К тому же часто происходило так, что «более сильная» сторона могла повлиять лишь на часть «более слабой» и «объединялась» для начала с нею в надежде, что остающиеся до поры «вовне» части «раскольнической» церкви со временем «найдут истинный путь» и придут следом; на деле же то, что называлось «унией», оборачивалось новым расколом, который происходил внутри «более слабой» стороны. С VI в., когда император Маврикий разделил армян, и до XX столетия, до создания новой униатской церкви в Санкт-Петербурге и до «возвращения» униатов в православие, было много «уний», последствием которых становился раскол.
Это ещё меньше соответствовало духовному призванию церкви, когда в посттридентское время заключали унии, чтобы спасти души, ибо были озабочены тем, что по ту сторону границы раскола «заблудшие овцы» находились на пути, угрожающем спасению. Как бы ни старались действовавшие в этих случаях оказать представлявшуюся им истинной и необходимой помощь к вечному спасению, в действительности по ту сторону границы раскола они отрывали верующих от Тела Христова, чтобы вновь привести их к Телу Христову, но на своей стороне. Их духовное рвение можно уважать, но их деятельность должна быть отвергнута.
При осмыслении утвердившейся в духовенстве мотивации мы каждый раз сталкиваемся с проблемой человеческой ограниченности в церкви, потому что в церкви духовные мотивы всегда существуют лишь постольку, поскольку они воспринимаются и претворяются в жизнь в конкретное время и в конкретном месте живущими людьми. Сверх того, ещё разного рода проявления ограниченности характерны для церкви, потому что как единственная в своем роде сложная реальность, которая формируется одновременно из человеческого и божественного элементов, она несёт на себе печать всего, что характеризует людей, которые могут быть её членами. Их слабости влияют на состояние конкретных местных церквей; исторические обстоятельства добра и зла, их надежды и желания; их успехи и неудачи; возможности и условия времени; их социальные, экономические и культурные обстоятельства, а также национальные и даже националистические устремления, — всё это исторический контекст существования местных церквей. Церковная жизнь местных церквей находится под водительством Святого Духа, но она одновременно несёт на себе отпечаток исторической ограниченности составляющих её членов. Это делает каждую унию историческим событием; поэтому, чтобы понять его смысл, необходимо исследовать, при каких конкретных обстоятельствах к унии стремились, как её заключили, что ей препятствовало и даже, возможно, что не допустило её.

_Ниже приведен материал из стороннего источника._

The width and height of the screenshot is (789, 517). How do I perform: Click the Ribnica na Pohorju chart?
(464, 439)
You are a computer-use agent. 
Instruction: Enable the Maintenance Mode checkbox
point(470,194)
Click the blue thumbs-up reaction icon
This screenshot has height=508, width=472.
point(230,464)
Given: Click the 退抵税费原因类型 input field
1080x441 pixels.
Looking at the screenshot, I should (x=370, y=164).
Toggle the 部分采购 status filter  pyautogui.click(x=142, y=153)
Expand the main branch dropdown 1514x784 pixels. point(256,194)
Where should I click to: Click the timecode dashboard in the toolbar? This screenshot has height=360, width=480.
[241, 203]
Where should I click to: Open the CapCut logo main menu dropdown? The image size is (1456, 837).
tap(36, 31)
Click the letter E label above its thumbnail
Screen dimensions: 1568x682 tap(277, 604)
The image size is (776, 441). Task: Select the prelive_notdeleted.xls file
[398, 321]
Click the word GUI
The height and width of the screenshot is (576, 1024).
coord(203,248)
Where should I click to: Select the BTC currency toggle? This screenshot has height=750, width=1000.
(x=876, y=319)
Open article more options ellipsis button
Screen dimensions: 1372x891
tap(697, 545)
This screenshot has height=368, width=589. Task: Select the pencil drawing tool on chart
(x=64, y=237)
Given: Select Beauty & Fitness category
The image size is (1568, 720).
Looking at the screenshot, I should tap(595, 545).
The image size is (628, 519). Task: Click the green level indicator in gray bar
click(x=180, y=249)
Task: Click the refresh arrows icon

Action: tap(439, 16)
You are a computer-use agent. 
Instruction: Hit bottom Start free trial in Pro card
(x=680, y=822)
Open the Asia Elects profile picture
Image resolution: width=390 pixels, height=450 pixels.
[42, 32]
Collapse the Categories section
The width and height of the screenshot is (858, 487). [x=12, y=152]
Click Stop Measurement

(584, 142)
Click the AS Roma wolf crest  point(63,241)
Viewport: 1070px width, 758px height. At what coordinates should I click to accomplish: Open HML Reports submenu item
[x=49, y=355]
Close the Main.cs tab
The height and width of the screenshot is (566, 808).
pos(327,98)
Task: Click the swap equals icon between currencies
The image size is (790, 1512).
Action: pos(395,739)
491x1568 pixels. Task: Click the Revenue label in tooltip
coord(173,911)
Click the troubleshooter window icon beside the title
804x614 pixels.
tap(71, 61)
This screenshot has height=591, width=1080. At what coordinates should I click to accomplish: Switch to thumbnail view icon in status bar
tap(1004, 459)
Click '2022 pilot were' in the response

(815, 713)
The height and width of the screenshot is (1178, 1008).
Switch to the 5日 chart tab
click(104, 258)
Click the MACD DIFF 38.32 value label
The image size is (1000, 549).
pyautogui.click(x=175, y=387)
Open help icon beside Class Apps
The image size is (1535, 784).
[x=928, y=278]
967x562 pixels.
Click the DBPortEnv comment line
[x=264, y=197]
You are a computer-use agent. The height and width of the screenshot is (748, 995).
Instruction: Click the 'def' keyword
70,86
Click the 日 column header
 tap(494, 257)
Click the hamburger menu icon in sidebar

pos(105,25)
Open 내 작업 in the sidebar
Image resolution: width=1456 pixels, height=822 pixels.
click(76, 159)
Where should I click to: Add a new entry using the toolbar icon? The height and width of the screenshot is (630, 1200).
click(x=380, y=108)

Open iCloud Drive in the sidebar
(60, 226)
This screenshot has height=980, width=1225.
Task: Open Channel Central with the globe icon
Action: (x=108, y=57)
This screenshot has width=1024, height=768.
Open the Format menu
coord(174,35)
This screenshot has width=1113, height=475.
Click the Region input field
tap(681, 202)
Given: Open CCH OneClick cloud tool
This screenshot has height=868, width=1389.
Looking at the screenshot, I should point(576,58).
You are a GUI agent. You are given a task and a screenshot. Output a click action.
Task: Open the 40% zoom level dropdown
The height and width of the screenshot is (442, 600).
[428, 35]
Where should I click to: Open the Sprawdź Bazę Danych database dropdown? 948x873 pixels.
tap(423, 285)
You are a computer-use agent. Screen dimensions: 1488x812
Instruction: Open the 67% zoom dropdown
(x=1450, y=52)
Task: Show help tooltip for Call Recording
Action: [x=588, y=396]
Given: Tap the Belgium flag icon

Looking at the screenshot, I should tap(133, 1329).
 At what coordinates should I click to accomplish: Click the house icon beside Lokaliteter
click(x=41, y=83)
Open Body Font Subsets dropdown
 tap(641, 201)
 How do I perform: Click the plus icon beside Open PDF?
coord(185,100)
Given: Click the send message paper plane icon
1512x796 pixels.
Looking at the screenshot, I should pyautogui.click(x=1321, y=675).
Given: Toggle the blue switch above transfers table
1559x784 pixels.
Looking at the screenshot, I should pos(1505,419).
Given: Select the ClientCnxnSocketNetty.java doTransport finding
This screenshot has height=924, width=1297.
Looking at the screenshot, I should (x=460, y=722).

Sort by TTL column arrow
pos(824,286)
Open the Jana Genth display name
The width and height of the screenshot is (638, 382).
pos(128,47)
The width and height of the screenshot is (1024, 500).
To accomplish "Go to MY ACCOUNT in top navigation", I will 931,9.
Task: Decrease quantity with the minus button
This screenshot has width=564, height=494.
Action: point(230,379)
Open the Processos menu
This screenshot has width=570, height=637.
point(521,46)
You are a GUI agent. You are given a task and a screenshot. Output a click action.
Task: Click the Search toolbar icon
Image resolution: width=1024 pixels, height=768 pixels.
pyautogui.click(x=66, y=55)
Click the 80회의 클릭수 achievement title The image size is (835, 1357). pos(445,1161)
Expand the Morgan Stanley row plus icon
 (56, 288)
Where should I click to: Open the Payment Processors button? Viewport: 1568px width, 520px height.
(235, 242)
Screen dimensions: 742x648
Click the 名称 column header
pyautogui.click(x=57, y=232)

Сформулировать определение унии, которое было бы применимо ко всем церквам, вступившим в единение с другой церковью, или только в отношении восточных церквей, состоящих в единении с Римом, невозможно, потому что унии рождены различными эпохами, явились результатом различного сочетания мотивов, соответствовали различным историческим обстоятельствам и касаются местных церквей различного масштаба.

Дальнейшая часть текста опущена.